§ DÉTAILS DE L'EXERCICE
Dans l'extrait sur la RDC et Omar el-Béchir, quelle position la RDC est-elle tenue de respecter selon Lambert Mende ?

++++ TEXTE EXTRAIT

Au cours du point de presse qu’ils ont animé au siège de l’ACAJ à Gombe après le dépôt de la plainte à l’office du PGR, les défenseurs des droits de l’homme ont fustigé le comportement des autorités congolaises et ont demandé au PGR Flory Kabange Numbi de coopérer avec la CPI dans le cas Béchir comme ce fut le cas avec Fidèle Babala et d’autres congolais.
Souvent classée parmi les « bons élèves » de la CPI, la RDC – qui a arrêté et remis à la Cour encore récemment un député poursuivi pour « subornation des témoins » – va-t-elle exécuter les deux mandats émis contre Omar el-Béchir ? La RDC est tenue à respecter la position de l’UA sur les mandats d’arrêt émis contre les chefs d’États en exercice, a expliqué Lambert Mende, porte-parole du gouvernement congolais.
« C’est une situation bien délicate », admet Lambert Mende. Contacté par Jeune Afrique, le porte-parole du gouvernement congolais demande aux ONG qui réclament l’arrestation d’Omar el-Béchir de « comprendre que la RDC a non seulement des obligations auprès de la CPI, mais également auprès du Comesa qui a invité le président soudanais dans la capitale congolaise ».

++++++++
++++ ENREGISTREMENTS PRÉSENTÉS

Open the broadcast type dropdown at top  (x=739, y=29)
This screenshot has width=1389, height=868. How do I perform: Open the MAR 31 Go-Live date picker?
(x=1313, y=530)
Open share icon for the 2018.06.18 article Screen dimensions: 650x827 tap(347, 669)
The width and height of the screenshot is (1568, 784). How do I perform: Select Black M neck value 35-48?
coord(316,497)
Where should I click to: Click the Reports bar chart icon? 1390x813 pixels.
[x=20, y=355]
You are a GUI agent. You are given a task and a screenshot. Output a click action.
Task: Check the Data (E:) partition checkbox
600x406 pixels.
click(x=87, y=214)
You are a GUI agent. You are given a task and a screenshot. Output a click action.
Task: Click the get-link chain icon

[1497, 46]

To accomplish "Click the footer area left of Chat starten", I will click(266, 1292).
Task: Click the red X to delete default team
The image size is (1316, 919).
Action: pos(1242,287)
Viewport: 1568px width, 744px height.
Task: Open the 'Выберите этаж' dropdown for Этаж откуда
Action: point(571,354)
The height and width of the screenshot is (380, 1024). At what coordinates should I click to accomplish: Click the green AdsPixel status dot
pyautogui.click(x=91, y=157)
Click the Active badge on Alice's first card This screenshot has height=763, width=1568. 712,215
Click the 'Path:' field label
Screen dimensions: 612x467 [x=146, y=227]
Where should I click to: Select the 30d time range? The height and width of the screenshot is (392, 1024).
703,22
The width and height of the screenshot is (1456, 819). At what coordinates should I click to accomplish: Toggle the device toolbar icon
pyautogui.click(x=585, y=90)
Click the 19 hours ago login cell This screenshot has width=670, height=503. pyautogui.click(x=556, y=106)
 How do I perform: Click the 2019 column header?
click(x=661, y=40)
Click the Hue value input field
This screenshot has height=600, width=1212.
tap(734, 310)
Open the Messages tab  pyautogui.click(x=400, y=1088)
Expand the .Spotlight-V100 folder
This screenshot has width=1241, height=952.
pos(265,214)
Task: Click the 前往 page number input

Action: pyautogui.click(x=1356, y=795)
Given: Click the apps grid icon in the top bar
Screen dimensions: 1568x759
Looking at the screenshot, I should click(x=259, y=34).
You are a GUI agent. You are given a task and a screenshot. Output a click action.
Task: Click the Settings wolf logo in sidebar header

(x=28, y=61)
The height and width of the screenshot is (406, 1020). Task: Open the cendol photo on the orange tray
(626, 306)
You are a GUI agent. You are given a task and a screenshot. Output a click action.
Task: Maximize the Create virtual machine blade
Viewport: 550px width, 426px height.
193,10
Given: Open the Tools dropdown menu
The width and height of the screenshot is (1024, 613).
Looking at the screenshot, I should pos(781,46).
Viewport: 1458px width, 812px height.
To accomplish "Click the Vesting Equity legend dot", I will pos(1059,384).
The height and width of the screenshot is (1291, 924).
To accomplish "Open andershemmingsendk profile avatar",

++++++++

§ LA RÉPONSE
La position de l'UA sur les mandats d'arrêt émis contre les chefs d'États en exercice.